Sexual problems are common in men with diabetes. Impotence occurs two to five times more often in diabetic men than in the general population, even though sexual desire is unaffected. Good control of the diabetes may reestablish potency; however, if the diabetes is already well controlled, the impotence is likely to be irreversible. Concurrent endocrine problems (eg, a thyroid condition) may reduce potency.
Arthritis

The physical disabilities associated with osteoarthritis and rheumatoid arthritis may interfere with sexual desire or performance, but drugs commonly used to treat arthritis do not. A program of exercise, rest, and warm baths is especially useful in reducing arthritic discomfort and in facilitating sexual performance. Experimenting with new sexual positions that do not aggravate joint pain is often helpful; the side-by-side position may be preferred by both partners, especially when the patient has many tender areas and pain trigger points. Since osteoarthritis tends to be less severe in the morning and rheumatoid arthritis less severe in the afternoon and evening, sexual activity can be planned for times of the day when pain and stiffness are diminished. Some patients find that regular sexual activity relieves the pain of rheumatoid arthritis for 4 to 8 h; such relief may be due to hormone production, release of endorphins, or the physical activity involved.
Chronic Prostatitis

Chronic prostatitis is associated with unusually frequent sexual intercourse as well as with abstinence, excessive preliminary sexual arousal, or an incomplete orgasm. The pain of chronic or recurrent prostatitis may diminish sexual desire. Mild prostatitis may cause some perineal pain after ejaculation.

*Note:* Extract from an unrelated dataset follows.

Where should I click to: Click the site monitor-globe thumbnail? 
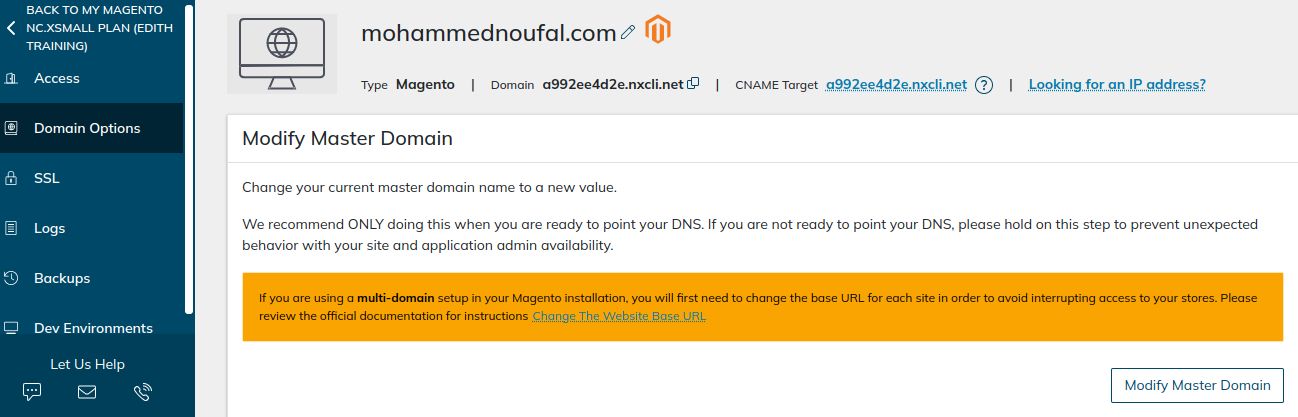pos(281,55)
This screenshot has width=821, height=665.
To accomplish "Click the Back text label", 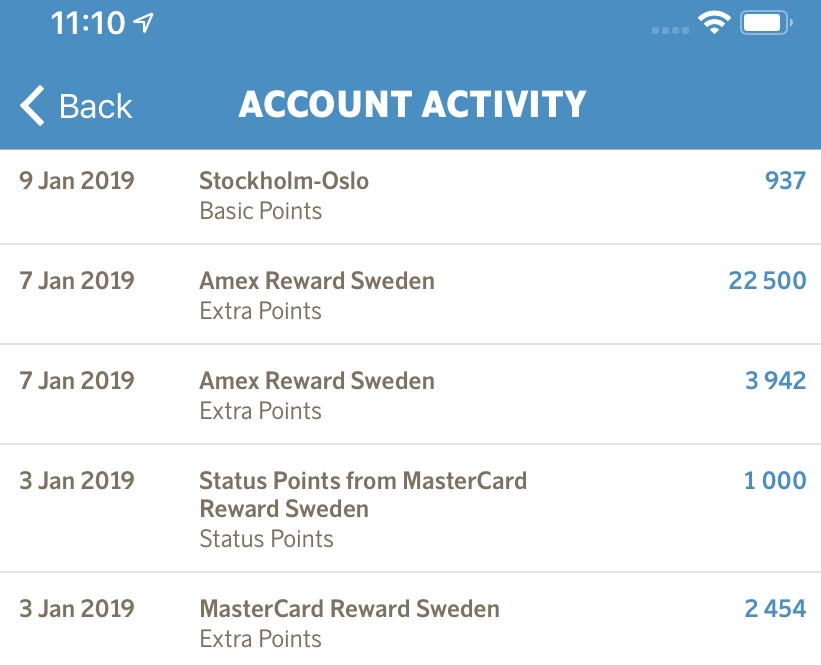I will click(96, 106).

Therapy for chronic or recurrent prostatitis includes antibiotics, warm sitz baths, and periodic gentle prostatic massage. Kegel’s exercises, which involve contracting the pelvic floor muscles, may also help.
Cystitis and Urethritis

Some women experience recurrent episodes of cystitis and urethritis after intercourse. Although these problems are usually due to the introduction of bacteria into the urethra during thrusting, the cause may be unclear. A urologic or gynecologic evaluation is indicated to determine the cause, as is a discussion of therapeutic and preventive options.
Peyronie’s Disease

Intercourse is painful for about 50% of men with Peyronie’s disease. When the penis is angled too sharply, penetration may become impossible. However, tumescence is preserved in about 90% of cases, even though there may be some pain. Psychotherapy can help the patient adjust to the structural and functional changes in the penis. Medical or surgical intervention is not usually effective, but symptoms sometimes disappear spontaneously after several years.
Chronic Renal Disease

Men with chronic renal failure may have reduced levels of serum testosterone, although the reason is unknown, and they are often impotent. Such patients may be treatable when the problem is intensified by concomitant emotional reactions such as anxiety or depression; treatment of the associated, underlying anxiety or depression and couples counseling can be helpful. Kidney transplantation often restores sexual capacity in impotent dialysis patients.
Parkinson’s Disease

Parkinsonism is commonly associated with depression, which may lead to impotence in men and lack of sexual desire in both men and women. Advanced organic involvement may also result in impotence. Sex drive and performance improve in some men treated with levodopa, probably because of greater mobility and an increased sense of well-being. There is little evidence that levodopa acts as an aphrodisiac, and it should not be prescribed as such.
Chronic Emphysema and Bronchitis

Shortness of breath brought on by chronic emphysema and bronchitis hinders physical activity, including sex. Solutions include resting at intervals, finding the least taxing ways to have sexual contact, and using oxygen during sexual activity.